- Born: 1921
- Died: 1991 (aged 69–70) Australia
- Occupation: nurse
- Employer: General Nursing Council

= Betty Nicolas =

Betty Nicolas (1921 - 1991) SRN RMN RNT FRCN was a British nurse recognised for her leadership in mental health nursing, contributing to nursing education reforms in the UK and internationally. She contributed notably towards aligning UK nursing standards with those of the European Economic Community (EEC). She also became a member of the Jay Committee of Inquiry into Mental Handicap Nursing, published in 1979.

== Early career ==
Nicolas initially qualified as a mental health nurse in 1945 at the First Gloucester Mental Hospital, Wooton, Gloucester. She subsequently qualified as a General Nurse in 1950 at the Jersey General Hospital, Jersey, Channel Islands. She returned to psychiatric nursing becoming a ward sister and assistant matron at St. James' Hospital, Portsmouth.

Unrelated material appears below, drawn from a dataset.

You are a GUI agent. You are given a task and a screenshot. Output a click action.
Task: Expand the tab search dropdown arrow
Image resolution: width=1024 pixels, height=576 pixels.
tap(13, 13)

In 1955 Nicolas qualified as a Registered Nurse Tutor after studying at Battersea College of Technology. She then became a Sister Tutor at Guy's Hospital in London. She returned to St. James' Hospital and 1956 - 1958 served there as Principal Tutor.

== Further career ==
In 1958 Nicolas joined the staff of the General Nursing Council (GNC) for England and Wales as an inspector of nurse training schools. Between 1967 - 1970 Nicolas held the role of International Secretary at the Royal College of Nursing (RCN) where she contributed to the RCN's work with the European Economic Community (EEC), Nicolas had the asset of speaking fluent French. She also undertook the role of the GNC's representative for nursing within the EEC. In 1970 Nicolas served as Education Officer with the GNC, where within her role she focused on mental health training. She played a pivotal role co-ordinating work to revise mental and mental handicap nursing syllabuses.

As both Inspector for Nurse Training Schools and Education Officer of the GNC, Nicolas provided leadership and encouraged progress within the speciality of psychiatric nursing. In 1980 Nicolas argued for learners in the psychiatric nursing field to be given student status. She pointed out that a large proportion of existing psychiatric hospitals did not have full approval for training. Nicolas served on the controversial 1979 Jay Committee of Enquiry into Mental Handicap Nursing and Care.

During her time at the RCN Nicolas earned a scholarship to study in the USA and Canada. In 1977, Nicolas gained a Bachelor of Arts degree at the Open University.

== Honours ==
In 1980 Nicolas was awarded Fellow of the Royal College of Nursing (FRCN).

== Publications ==
Nicolas, B., with Collins, S.M., Bent,E.A., Pyne, R.H., The Euro-nurse: theory or reality.

Nicolas, B., British Nurses and the Common Market.

== Death ==
Betty Nicolas died in Australia on 27 December 1991 while on a visit to her son.